North Woods, by Daniel Mason

(2023, Random House)

In his wonderfully titled poem “A Postcard from the Volcano” Wallace Stevens wrote,

Children picking up our bones
Will never know that these were once
As quick as foxes on the hill…

And least will guess that with our bones
We left much more, left what is still
The look of things, left what we felt
At what we saw

This is a major theme of Daniel Mason’s novel, North Woods. What remains of us in the places we loved or in the lives of those who live after us? Must everything that flourishes, decay?

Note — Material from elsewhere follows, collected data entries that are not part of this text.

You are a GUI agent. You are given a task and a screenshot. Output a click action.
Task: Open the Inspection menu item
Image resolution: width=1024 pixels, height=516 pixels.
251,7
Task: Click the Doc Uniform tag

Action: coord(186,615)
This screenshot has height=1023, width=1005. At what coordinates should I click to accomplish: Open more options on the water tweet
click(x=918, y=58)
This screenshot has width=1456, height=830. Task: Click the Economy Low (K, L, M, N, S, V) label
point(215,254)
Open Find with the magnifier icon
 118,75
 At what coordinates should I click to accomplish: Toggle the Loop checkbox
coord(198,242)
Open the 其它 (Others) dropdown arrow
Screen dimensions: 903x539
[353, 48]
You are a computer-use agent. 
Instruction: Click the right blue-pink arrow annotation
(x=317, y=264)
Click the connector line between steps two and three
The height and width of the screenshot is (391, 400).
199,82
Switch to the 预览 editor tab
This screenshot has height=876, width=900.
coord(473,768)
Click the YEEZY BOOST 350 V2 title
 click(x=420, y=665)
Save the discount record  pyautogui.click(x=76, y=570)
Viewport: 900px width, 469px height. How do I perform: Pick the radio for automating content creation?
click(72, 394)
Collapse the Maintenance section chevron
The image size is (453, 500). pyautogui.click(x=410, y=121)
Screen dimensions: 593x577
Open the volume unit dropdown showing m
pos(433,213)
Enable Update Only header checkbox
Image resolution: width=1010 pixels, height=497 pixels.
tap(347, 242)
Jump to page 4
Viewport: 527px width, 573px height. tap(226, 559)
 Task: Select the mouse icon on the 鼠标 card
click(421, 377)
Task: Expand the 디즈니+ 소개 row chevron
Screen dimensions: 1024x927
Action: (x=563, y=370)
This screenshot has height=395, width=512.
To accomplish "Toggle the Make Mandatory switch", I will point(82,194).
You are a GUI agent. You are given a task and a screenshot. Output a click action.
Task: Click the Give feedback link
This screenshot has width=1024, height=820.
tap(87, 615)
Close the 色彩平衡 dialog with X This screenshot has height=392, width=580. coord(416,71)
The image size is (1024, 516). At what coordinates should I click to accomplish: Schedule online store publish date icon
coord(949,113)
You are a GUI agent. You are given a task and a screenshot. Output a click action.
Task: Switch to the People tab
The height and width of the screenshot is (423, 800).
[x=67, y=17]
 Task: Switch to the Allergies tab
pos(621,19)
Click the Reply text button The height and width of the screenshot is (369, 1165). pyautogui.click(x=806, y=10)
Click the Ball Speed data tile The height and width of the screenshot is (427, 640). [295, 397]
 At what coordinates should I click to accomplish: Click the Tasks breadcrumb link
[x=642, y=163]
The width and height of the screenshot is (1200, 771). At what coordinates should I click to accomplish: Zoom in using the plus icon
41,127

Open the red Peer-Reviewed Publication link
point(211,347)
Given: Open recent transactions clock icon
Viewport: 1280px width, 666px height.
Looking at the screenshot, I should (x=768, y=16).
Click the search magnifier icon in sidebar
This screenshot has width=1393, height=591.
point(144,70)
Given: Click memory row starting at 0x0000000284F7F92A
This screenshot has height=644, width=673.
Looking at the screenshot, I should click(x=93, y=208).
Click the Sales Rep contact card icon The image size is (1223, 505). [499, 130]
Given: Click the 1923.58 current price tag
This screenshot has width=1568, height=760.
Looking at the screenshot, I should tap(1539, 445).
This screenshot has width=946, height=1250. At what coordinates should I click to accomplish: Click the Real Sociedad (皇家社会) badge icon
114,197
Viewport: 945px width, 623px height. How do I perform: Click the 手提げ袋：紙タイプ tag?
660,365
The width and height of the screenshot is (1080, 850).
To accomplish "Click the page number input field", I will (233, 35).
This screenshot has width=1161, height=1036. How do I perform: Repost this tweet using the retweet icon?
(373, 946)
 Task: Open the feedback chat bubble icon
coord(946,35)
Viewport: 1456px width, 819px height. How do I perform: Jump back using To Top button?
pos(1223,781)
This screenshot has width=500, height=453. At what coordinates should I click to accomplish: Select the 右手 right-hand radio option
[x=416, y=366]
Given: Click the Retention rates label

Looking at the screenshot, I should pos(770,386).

The novel is the story of a property in the forests of northern Massachusetts, where a number of very different people live over the years between the earliest Puritan settlements and our present century. It begins with a couple escaping from a repressive, paternalistic regime in a Puritan village, and ends with a modern PhD student researching trees. Each set of people is involved in dramatic and domestic incidents, some in love and some in murder. There’s a captive of Indians, a British officer, his twin daughters, an artist, a medium, the mother of an autistic son. An orchard grows from an apple in the pocket of a hastily buried soldier. The orchard flourishes and declines. The woods change. A house is built, rebuilt, and destroyed. There are ghosts.

The stories of some of the characters are told in the first person, and Mason creates very different voices or styles for each of his narrators. His third person narrative is also wonderfully written, with loving descriptions of the woods, the streams, the seasons, and with insight into a wide variety of states of mind. Mason has won many awards, and this book attests to his powers. It is available in the Bellingham Public Library and at Village Books.